Sezon zakupowy obejmujący takie wydarzenia jak Black Friday, Cyber Monday i okres świąteczny jeszcze się nie rozpoczął, a firmy z branży e-commerce i logistyki stoją już przed poważnym wyzwaniem kadrowym. Jak wynika z najnowszej edycji „Barometru Polskiego Rynku Pracy” Personnel Service, 56% pracowników e-commerce i 36% zatrudnionych w logistyce rozważa zmianę miejsca pracy. Jest to znacznie więcej niż średnia dla całej gospodarki, gdzie takie plany deklaruje 20% osób. Wysoka rotacja w tych newralgicznych sektorach stwarza realne ryzyko, że firmy nie będą w stanie sprawnie i terminowo obsłużyć zamówień w kluczowym dla nich okresie.

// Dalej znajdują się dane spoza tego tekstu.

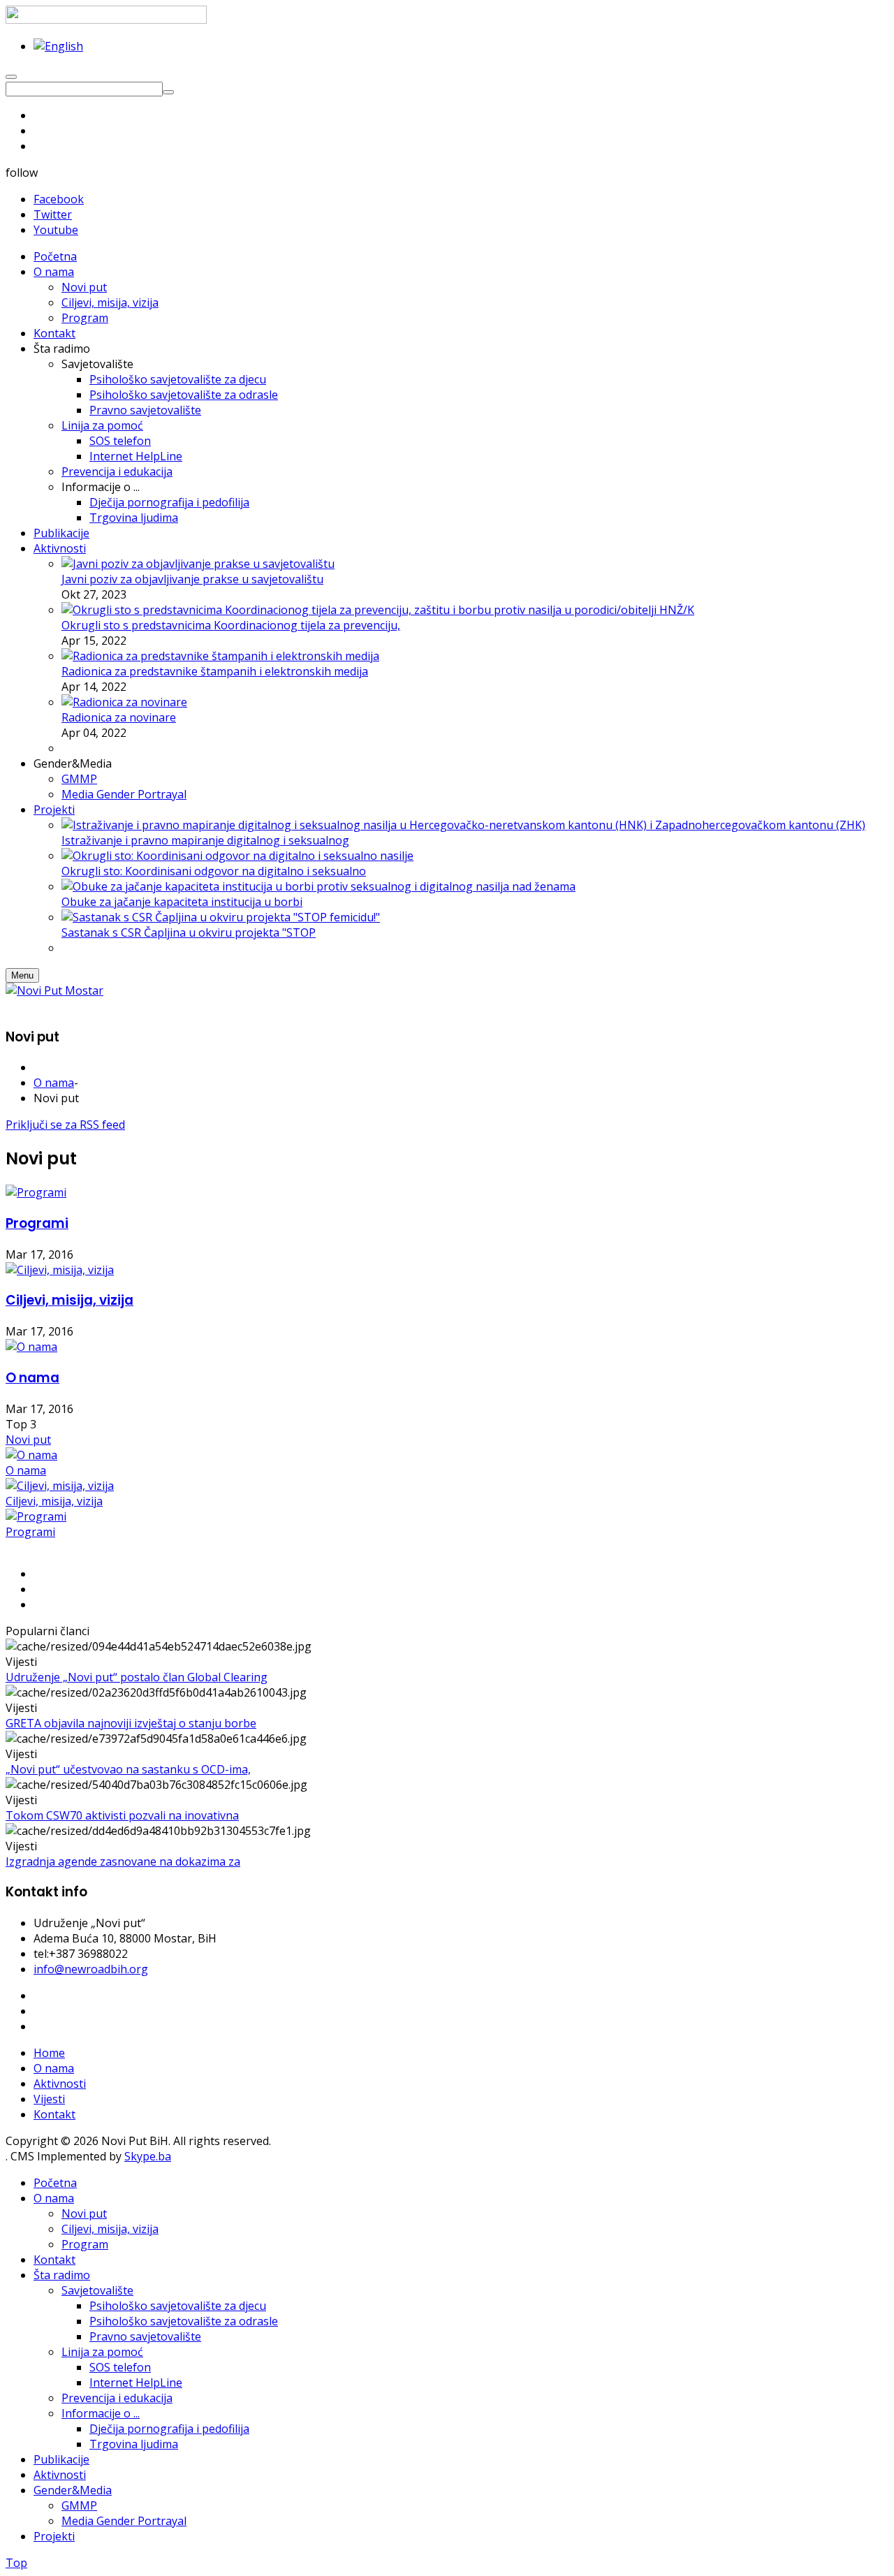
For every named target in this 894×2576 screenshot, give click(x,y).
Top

Wyraźnie wyższa mobilność pracowników w e-commerce i logistyce ma swoje źródło w stagnacji płac. Ogółem w polskiej gospodarce 46% pracowników otrzymało w tym roku symboliczną podwyżkę nieprzekraczającą 10%, a 12% mogło liczyć na wyższy wzrost. Sytuacja we wspomnianych sektorach jest jednak gorsza. W e-commerce 61% zatrudnionych nie otrzymało żadnej podwyżki od początku roku, 33% pracowników dostało korektę wynagrodzenia do 10%, a 6% mogło liczyć na wzrost powyżej 10%. Z kolei w logistyce i transporcie brakiem podwyżki dotkniętych zostało 45% pracowników. Wzrost wynagrodzenia do 10% przypadł 44% zatrudnionym, a większą podwyżkę otrzymało 11% osób.

Krzysztof Inglot, ekspert rynku pracy i założyciel Personnel Service, podkreśla, że choć e-commerce i logistyka co roku mierzą się z rosnącym popytem jesienią, obecna sytuacja jest trudniejsza ze względu na ponadprzeciętną rotację. – Dla firm oznacza to, że już teraz muszą prowadzić intensywne działania rekrutacyjne i motywacyjne. Bez tego ryzykują, że w Black Friday czy okresie świątecznym nie będą w stanie terminowo obsłużyć klientów. A w dzisiejszym świecie lojalność konsumentów bywa krucha – tłumaczy.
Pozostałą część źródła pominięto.